In the biology classroom, the most common experiments are the food tests. To check the presence of starch, the iodine test is done. For protein, a biuret test is done, and for reducing sugar, the Benedict’s test is routinely used. The tests for biochemicals are useful, but can we use them to study and illustrate processes? Some of the problems with these types of experiments are the complexity of the chemicals, processes that are completely dependent on the organization in an organism and the difficulty of working with living organisms. But we could consider those that can be replicated in test tubes.
So, let us consider digestion in a test tube!
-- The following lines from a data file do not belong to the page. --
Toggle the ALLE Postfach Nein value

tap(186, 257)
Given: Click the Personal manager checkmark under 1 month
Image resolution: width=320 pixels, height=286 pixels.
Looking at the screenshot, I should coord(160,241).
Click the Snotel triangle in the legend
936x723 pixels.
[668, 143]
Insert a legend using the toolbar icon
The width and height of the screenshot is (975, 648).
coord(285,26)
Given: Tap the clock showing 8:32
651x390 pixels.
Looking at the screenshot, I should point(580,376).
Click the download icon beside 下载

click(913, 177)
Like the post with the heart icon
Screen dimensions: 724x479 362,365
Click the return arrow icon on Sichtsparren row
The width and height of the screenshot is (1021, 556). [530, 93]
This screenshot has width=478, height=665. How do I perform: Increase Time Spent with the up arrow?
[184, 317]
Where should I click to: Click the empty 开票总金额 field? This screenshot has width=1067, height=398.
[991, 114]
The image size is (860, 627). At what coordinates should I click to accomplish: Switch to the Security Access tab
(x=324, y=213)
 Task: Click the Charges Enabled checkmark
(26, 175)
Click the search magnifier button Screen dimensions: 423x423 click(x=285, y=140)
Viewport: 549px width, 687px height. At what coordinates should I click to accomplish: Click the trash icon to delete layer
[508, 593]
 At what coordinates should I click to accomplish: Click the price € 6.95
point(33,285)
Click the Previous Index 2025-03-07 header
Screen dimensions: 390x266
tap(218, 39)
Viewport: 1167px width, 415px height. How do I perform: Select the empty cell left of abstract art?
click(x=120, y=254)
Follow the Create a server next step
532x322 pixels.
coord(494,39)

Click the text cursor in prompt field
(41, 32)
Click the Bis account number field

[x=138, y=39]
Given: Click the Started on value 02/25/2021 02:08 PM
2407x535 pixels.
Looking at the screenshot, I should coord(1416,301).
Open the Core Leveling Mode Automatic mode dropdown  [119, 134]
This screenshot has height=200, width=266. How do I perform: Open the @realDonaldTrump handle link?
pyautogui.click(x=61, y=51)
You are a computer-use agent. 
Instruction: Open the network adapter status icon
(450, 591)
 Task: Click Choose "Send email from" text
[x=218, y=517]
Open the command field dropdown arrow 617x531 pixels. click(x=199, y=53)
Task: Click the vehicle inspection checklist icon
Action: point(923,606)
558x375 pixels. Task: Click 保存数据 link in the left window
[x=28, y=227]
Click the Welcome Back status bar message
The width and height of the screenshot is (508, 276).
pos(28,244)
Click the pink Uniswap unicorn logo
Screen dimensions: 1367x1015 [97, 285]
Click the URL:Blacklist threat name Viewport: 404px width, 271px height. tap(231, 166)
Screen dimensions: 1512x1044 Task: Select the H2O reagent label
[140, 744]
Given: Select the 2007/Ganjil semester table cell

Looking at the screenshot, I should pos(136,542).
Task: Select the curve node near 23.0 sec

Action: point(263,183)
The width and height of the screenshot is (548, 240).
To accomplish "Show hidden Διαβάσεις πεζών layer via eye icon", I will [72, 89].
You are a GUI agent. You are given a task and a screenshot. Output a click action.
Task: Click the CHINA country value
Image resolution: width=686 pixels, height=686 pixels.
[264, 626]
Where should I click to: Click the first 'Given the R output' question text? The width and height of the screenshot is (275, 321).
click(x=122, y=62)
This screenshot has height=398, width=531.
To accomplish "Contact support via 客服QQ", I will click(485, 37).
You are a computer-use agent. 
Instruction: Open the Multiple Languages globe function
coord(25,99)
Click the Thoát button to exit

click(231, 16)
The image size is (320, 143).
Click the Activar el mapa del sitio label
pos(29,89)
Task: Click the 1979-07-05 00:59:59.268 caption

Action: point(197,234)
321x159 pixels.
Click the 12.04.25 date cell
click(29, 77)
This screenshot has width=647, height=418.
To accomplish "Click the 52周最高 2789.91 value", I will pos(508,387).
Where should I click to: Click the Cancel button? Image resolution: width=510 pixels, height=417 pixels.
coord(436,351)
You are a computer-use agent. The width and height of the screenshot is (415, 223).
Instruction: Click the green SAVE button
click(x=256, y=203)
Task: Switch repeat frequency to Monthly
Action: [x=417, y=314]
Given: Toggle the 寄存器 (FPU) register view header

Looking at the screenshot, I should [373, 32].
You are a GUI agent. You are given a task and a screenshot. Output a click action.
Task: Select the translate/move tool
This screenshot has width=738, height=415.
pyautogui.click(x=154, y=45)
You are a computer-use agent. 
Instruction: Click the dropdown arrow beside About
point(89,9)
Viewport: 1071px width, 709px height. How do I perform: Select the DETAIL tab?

- Starch solution 1 per cent
- Salivary amylase (get the students to rinse their mouth out with water and spit into a beaker. A few will feel repelled but it is good to have a mix of the amylase, since there may be individual differences.)
- Test tubes
- Boiling tubes
- Petri dishes
- Iodine solution (I2 in KI solution)
- Ask the students to rinse their mouths out with water and put some Avalakki in their mouth. Let the food sit in the mouth and note the taste. Chew about 50-60 times and note the taste of the mush. What change in taste do they notice?
- Take about 10 cm3 of starch solution in a boiling tube and add two drops of iodine solution. Add 2 cm3 of saliva solution. Keep overnight.
- In separate petri dishes, take solid maida paste and cotton. Add about 1 cm3 of saliva to both and keep overnight.
- Take 3 test tubes and add 5 cm3 of starch solution to each. To the first, add 2 cm3 of saliva, to the second add 2 cm3 of water and to the third add 2 cm3 of boiled saliva. Make sure that the test tubes are appropriately labelled.